Faith on Friday: I’ve Got a Guy…

Icon of the healing of the paralytic at the pool of Bethesda

Icon of the healing of the paralytic at the pool of Bethesda

This past Sunday our pastor preached on the Gospel reading about the paralytic who sat by the healing pool at Bethesda hoping that when the angel stirred the water, someone would help lift him down into it so he could be healed. But as he says in the Scripture, “I have no one.”

Father John used this story to remind us how important community is in our healing. He often injects humor into his homilies, and this time he brought up the old saying in gangster movies, “I’ve got a guy….”

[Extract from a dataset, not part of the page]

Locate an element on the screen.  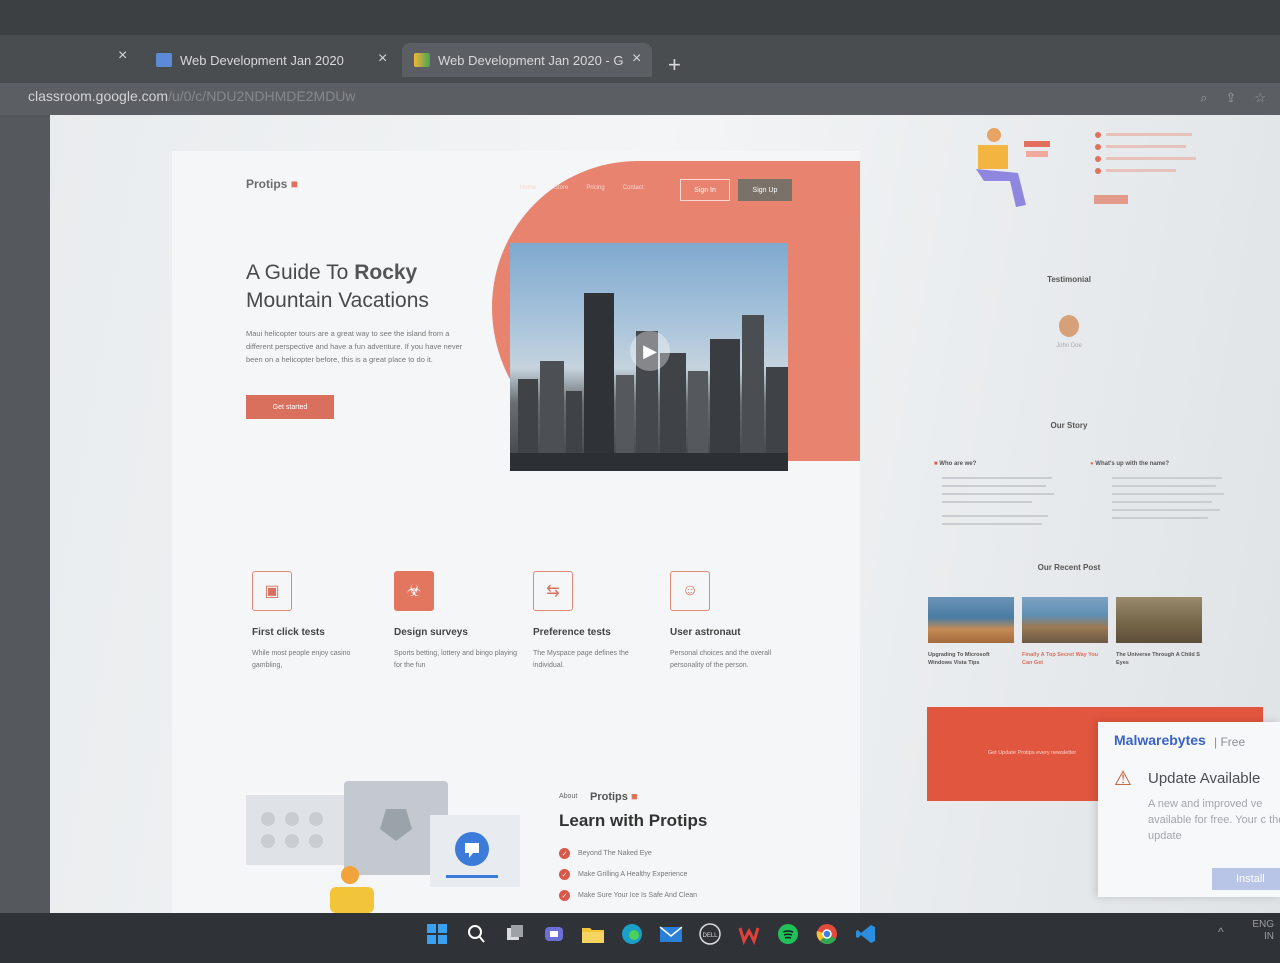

Last July when I was in a near fatal car wreck and had to spend several months in a hospital bed at home, I experienced that community in action. Sunday’s sermon reminded me that I do, indeed, have a guy—quite a few, actually—whom I can call on for help. In fact, I didn’t even have to call some of them. They just showed up to help me. And kept showing up for weeks and months with food and their time to sit with me, and run errands for me, and help me with physical therapy and bathing and wound care. Whatever was needed. I’m not sure how I could have gotten through that time without these folks.

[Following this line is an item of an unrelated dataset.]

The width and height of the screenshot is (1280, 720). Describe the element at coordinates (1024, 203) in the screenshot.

Last night I went to a cookout/shower for a couple at our church who is expecting a baby in the next few weeks. As several dozen folks showed up with bags and boxes of gifts for the new baby, and others grilled burgers and brought side dishes and drinks, I thought again about our community and how crucial it is to our lives.

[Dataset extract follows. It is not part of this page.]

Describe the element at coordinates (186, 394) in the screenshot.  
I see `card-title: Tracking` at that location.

 helping-othersWhether or not you’re religious or a member of a church, you’ve got to agree that community is important to the well-being of families and individuals. Sometimes that community can be found in neighborhoods, or workplaces, or amongst families whose children are school-mates. Maybe it exists within social structures like book clubs and garden clubs, athletic teams, or even larger organizations like country clubs. I don’t know about those. But today I’m thankful for the community at St. John Orthodox Church. We aren’t perfect, but we try to take care of each other. And I saw that care in a whole new light after being on the receiving end of it so much last year. Thank you, my brothers and sisters. I love you.